• Entries supplied:

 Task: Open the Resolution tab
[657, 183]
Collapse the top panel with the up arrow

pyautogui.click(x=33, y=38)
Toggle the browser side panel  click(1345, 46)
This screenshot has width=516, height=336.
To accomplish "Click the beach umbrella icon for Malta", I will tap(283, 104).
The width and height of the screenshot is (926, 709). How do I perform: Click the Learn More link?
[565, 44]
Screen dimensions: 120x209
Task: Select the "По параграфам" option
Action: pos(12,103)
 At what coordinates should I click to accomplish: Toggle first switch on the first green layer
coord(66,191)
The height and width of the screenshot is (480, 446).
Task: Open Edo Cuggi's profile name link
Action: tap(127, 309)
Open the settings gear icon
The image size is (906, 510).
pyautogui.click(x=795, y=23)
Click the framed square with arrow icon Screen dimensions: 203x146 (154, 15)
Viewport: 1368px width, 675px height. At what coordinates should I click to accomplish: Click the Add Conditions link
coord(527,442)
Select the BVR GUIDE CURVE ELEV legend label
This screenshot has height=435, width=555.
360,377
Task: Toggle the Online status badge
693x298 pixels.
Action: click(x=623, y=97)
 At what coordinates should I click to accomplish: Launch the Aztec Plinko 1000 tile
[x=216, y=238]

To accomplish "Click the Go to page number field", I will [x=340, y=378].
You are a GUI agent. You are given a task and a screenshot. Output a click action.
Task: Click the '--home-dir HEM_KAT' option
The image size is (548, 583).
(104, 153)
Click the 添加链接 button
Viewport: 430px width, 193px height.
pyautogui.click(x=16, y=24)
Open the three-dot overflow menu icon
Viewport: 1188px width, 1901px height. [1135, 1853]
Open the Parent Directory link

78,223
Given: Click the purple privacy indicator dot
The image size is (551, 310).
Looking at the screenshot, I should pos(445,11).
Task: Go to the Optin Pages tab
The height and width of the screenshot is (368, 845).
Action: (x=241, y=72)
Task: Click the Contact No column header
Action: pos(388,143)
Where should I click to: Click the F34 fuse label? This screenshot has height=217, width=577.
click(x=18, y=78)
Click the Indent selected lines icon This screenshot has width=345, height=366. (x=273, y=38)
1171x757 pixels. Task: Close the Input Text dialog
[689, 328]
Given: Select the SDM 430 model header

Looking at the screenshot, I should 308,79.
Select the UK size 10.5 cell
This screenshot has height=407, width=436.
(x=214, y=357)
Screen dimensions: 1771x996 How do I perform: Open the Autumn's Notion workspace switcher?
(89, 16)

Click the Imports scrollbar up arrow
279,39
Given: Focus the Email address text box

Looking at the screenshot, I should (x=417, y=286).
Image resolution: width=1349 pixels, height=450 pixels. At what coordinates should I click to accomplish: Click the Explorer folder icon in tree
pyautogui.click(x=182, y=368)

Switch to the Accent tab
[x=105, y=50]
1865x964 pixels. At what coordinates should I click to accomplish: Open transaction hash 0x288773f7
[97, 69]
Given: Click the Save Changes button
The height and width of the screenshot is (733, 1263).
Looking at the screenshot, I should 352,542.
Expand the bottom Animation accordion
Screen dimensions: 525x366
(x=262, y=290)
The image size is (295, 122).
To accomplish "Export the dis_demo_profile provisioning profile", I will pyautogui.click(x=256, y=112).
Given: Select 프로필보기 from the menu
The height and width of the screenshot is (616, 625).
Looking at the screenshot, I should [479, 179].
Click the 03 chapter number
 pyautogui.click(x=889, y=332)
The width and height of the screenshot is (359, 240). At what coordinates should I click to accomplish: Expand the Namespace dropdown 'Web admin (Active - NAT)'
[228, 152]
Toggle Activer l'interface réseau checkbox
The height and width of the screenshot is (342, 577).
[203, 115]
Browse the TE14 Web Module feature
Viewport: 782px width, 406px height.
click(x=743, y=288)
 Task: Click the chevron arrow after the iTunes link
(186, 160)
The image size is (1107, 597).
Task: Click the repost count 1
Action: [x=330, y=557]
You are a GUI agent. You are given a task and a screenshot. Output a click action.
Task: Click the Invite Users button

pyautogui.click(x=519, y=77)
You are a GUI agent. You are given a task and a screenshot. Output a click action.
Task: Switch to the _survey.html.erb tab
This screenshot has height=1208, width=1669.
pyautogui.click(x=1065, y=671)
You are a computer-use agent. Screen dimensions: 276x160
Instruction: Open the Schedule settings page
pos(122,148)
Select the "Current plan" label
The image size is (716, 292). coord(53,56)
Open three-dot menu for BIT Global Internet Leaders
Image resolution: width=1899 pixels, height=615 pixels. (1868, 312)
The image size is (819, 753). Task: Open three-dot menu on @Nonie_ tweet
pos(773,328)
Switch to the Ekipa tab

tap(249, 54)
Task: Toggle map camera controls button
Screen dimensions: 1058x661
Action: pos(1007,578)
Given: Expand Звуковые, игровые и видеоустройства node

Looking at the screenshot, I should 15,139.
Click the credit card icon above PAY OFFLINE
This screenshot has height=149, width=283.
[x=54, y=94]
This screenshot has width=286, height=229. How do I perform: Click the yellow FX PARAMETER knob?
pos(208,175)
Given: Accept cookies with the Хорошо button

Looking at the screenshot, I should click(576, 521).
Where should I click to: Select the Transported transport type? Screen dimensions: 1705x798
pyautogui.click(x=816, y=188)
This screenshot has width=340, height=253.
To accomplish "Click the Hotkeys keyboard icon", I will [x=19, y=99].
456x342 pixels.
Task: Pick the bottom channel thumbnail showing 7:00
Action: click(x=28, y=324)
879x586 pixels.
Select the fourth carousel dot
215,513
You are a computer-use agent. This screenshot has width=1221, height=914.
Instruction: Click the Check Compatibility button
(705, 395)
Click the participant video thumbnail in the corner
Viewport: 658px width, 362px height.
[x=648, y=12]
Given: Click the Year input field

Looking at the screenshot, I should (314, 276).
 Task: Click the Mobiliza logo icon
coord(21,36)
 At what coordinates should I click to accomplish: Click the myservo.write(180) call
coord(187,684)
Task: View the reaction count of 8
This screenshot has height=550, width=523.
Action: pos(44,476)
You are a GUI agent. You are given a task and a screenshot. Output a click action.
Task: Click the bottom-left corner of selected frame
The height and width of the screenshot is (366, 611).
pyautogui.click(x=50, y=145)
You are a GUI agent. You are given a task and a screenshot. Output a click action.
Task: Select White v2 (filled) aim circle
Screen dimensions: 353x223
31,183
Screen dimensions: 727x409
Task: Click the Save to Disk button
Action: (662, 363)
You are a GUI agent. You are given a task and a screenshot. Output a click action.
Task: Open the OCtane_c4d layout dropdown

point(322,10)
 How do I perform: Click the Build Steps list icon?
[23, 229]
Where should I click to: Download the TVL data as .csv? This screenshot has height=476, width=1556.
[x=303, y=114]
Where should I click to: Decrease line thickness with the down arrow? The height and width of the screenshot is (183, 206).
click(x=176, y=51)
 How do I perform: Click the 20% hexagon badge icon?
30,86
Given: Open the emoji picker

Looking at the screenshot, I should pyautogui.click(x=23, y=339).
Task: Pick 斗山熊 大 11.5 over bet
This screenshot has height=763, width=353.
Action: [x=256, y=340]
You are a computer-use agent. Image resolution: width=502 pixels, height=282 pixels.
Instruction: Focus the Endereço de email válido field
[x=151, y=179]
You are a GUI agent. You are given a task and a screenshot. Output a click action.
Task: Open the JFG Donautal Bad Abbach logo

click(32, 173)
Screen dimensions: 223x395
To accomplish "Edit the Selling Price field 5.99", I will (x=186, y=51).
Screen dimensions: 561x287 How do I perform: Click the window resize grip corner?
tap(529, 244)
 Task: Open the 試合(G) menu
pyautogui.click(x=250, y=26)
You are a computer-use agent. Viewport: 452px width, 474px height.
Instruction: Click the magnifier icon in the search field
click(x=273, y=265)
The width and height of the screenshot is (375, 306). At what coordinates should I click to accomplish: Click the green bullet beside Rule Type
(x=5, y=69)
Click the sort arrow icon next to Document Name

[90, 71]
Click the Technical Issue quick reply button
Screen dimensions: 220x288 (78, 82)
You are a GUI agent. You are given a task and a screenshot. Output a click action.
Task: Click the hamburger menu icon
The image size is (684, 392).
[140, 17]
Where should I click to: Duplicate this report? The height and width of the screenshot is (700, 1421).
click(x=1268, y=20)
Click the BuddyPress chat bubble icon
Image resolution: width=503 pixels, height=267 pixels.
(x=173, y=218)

• Work request: Output the lines of the records above exactly as they appear, from the line containing "The height and width of the screenshot is (733, 1263)." through the line containing "The image size is (295, 122).".

• Task result:
The height and width of the screenshot is (733, 1263).
Looking at the screenshot, I should 352,542.
Expand the bottom Animation accordion
Screen dimensions: 525x366
(x=262, y=290)
The image size is (295, 122).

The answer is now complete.